2019 Grafstein Lecture

Overview

The 2019 Bernice Grafstein Lecture in Neuroscience was held on Friday October 25, at The Neuro (Jeanne Timmins Amphitheatre). IPN was pleased to present this year's keynote speaker as Dr. Adele Diamond from the University of British Columbia. Dr. Diamond's lecture was titled, "Some Implications of the Unusual Properties of the Dopamine Neurons that Project to Prefrontal Cortex." 

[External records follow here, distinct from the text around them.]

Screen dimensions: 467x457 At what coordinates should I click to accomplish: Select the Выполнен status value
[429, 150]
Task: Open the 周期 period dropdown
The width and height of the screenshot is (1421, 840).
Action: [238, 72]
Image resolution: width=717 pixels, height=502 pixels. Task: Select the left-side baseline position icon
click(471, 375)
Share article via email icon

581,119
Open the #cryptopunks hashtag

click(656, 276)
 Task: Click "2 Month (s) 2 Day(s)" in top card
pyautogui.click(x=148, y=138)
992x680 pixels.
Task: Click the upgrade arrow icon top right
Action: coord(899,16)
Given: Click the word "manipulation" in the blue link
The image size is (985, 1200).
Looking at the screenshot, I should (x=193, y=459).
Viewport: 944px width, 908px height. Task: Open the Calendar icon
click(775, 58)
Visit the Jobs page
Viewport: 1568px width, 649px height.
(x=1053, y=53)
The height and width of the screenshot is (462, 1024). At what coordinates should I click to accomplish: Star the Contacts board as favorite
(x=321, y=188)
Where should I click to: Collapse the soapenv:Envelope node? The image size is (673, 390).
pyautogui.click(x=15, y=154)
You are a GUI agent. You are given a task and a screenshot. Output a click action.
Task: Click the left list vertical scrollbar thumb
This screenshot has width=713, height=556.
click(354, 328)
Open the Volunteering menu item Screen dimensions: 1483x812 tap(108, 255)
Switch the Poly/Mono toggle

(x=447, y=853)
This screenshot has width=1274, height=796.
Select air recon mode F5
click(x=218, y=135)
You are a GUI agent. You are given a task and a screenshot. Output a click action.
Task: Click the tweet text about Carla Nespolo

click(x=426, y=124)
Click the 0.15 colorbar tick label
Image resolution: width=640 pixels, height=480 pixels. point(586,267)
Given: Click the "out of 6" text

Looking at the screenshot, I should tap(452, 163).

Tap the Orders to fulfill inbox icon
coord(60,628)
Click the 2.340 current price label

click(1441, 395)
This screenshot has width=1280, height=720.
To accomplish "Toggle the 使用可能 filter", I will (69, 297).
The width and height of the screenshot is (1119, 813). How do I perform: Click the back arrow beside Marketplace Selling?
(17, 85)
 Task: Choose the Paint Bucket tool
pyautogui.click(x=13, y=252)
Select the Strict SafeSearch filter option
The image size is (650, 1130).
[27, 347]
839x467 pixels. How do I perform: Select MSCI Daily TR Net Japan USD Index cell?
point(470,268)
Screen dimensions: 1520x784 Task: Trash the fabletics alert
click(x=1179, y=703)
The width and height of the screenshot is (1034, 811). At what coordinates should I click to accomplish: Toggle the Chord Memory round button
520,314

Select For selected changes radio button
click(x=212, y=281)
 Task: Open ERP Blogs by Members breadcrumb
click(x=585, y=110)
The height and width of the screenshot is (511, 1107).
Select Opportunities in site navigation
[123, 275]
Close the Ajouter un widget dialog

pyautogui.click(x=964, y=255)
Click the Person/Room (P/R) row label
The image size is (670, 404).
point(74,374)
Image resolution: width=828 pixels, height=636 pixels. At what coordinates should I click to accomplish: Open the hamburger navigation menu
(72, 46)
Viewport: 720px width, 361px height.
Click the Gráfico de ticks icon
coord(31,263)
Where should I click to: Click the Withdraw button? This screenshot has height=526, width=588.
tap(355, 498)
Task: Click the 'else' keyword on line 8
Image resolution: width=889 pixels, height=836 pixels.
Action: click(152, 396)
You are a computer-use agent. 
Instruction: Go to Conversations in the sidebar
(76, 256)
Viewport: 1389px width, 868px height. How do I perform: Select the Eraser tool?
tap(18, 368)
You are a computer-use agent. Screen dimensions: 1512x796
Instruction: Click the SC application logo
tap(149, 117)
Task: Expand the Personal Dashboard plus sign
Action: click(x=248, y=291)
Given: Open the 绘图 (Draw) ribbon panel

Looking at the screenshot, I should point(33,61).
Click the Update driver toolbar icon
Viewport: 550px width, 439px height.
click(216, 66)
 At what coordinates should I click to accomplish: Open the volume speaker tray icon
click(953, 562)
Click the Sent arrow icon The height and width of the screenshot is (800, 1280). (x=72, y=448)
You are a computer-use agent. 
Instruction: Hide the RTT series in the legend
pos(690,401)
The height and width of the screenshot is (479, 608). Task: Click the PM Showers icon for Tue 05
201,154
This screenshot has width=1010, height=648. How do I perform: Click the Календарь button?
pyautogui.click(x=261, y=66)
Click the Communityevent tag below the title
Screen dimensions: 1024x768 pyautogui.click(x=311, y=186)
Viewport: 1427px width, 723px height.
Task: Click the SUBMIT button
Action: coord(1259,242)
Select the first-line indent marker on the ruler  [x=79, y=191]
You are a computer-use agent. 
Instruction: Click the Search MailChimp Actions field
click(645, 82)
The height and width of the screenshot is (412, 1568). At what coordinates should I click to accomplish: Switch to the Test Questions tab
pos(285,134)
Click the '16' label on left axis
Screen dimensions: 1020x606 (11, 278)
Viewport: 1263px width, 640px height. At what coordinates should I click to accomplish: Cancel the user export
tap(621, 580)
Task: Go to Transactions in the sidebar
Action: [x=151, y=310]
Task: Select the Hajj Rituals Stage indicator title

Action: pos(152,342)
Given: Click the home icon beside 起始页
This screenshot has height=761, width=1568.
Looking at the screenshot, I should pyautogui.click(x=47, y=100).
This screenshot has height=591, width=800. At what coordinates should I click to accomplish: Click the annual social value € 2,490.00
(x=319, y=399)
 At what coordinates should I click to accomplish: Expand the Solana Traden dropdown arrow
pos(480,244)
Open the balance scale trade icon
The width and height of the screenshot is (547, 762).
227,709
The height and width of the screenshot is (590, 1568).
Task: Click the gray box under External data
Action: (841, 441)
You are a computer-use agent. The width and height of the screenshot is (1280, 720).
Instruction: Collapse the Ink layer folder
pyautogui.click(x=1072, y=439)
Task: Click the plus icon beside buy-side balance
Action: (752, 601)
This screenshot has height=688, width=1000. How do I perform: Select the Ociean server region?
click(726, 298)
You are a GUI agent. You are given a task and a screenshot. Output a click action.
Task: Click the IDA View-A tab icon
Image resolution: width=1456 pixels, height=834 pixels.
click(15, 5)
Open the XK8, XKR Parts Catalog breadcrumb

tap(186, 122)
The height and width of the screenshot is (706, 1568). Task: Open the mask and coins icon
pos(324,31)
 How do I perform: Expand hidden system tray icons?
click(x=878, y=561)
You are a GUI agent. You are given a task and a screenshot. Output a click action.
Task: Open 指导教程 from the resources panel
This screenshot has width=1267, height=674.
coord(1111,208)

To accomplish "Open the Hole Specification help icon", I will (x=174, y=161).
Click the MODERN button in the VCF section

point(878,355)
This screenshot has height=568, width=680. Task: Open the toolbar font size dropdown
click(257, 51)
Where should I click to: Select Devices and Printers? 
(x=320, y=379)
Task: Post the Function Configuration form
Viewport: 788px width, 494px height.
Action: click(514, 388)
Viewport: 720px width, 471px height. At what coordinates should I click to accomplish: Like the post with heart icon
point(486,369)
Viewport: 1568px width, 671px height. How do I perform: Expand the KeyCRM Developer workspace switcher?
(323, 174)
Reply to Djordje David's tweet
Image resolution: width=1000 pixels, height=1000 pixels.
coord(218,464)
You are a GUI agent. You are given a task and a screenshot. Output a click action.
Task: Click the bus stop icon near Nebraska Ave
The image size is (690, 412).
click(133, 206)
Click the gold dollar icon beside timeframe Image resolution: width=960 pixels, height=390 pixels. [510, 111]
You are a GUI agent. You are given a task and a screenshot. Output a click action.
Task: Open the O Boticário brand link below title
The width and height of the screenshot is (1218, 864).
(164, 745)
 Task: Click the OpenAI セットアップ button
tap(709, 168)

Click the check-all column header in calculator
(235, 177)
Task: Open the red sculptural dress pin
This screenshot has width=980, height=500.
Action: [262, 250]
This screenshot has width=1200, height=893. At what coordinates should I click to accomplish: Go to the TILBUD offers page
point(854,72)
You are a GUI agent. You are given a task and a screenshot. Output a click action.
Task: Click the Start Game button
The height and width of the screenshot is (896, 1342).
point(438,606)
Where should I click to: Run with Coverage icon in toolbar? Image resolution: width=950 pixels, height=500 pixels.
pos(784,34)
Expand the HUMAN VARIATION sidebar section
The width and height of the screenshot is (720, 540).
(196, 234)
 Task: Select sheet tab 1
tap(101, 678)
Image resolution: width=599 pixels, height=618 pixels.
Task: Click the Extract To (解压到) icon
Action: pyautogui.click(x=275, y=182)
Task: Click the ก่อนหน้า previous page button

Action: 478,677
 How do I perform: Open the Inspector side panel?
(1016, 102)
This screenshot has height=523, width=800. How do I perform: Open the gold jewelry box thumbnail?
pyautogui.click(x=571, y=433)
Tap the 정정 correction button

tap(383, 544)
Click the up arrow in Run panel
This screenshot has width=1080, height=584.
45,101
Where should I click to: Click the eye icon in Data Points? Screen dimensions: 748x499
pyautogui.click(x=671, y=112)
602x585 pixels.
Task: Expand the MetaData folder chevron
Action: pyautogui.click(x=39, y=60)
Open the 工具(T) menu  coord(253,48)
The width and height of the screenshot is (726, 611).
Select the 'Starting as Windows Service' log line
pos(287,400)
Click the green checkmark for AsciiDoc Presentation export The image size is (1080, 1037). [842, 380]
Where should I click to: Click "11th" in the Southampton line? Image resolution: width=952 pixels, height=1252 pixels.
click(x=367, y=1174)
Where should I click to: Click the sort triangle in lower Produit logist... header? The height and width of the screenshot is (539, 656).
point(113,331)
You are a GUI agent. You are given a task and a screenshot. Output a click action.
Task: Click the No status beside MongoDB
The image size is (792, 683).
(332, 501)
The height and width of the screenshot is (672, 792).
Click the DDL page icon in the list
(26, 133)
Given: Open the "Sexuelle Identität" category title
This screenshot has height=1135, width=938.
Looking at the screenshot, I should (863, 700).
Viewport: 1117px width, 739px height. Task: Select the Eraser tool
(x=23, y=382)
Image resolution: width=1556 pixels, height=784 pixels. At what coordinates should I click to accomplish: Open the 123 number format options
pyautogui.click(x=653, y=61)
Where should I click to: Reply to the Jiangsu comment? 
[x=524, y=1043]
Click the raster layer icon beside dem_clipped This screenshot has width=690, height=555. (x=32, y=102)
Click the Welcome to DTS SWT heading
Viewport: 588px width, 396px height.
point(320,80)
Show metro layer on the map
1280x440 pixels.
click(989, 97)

The lecture is made possible with support from Dr. B. Grafstein herself. The objective of this lecture is three-fold; Firstly, it aims to gather hundreds of academics and community members from across Quebec who are interested in neuroscience research; Secondly, it hosts a well-established neuroscientist to discuss their cutting-edge research; Thirdly, it celebrates Dr. Grafstein's pioneering work and contributions in neuroscience.

 

Video

Watch the full lecture here

 

Keynote Lecture by Dr. Adele Diamond (UBC)

"Some Implications of the Unusual Properties of the Dopamine Neurons that Project to Prefrontal Cortex"

 

Adele Diamond is the Canada Research Chair Tier 1 Professor of Developmental Cognitive Neuroscience at University of British Columbia (UBC) in Vancouver, Canada. A member of the Royal Society of Canada, she has been named as one of the “2000 Outstanding Women of the 20th Century” and has been listed as one of the 15 most influential neuroscientists alive today. She has received numerous awards including an Award for Lifetime Contributions to Developmental Psychology in the Service of Science and Society.

Prof. Diamond has held US government National Institute of Health R01 research grants continuously for over 30 years and overseen over $24 million in research funding. She has given over 500 invited addresses, including at the White House, in over 40 countries across 6 continents. She was educated at Swarthmore (where she received her BA, Phi Beta Kappa), Harvard (where she received her PhD), and Yale Medical School (where she was a postdoctoral fellow).

Adele Diamond’s specialty is executive functions, which depend on the brain’s prefrontal cortex and interrelated neural regions. She studies how executive functions are affected by biological factors (such as genes and neurochemistry) and by environmental ones (for example, impaired by stress or improved by interventions). Her discoveries have improved medical treatment for two different disorders (PKU and ADHD) and impacted education worldwide, improving millions of children’s lives.

Prof. Diamond’s work has emphasized that executive functions can be improved even in the very young and very old, and anywhere in-between, and that addressing social and emotional needs may be central to whether EFs improve and whether those improvements last. Thus. Prof. Diamond offers a markedly different perspective from traditional medical practice in hypothesizing that treating physical health, without also addressing social and emotional health is less efficient or efficacious. Moreover, Prof. Diamond offers a markedly different perspective from mainstream education in hypothesizing that focusing exclusively on training cognitive skills is less efficient, and ultimately less successful, than also addressing emotional, social, spiritual, and physical needs.

 

Dr. Bernice Grafstein

Dr. Grafstein received her B.A. in physiology at the University of Toronto and her Ph.D. in neurophysiology at McGill University in Montreal. Amongst her notable work in neuroscience, Dr. Grafstein is widely-known for being the first woman to become President of the Society of Neuroscience, and is currently a Trustee and Vice-President of the Grass Foundation, which supports training and research in neuroscience. She is Professor of Physiology & Biophysics and the Vincent & Brooke Astor Distinguished Professor in Neuroscience at Weill Cornell Medicine in New York City.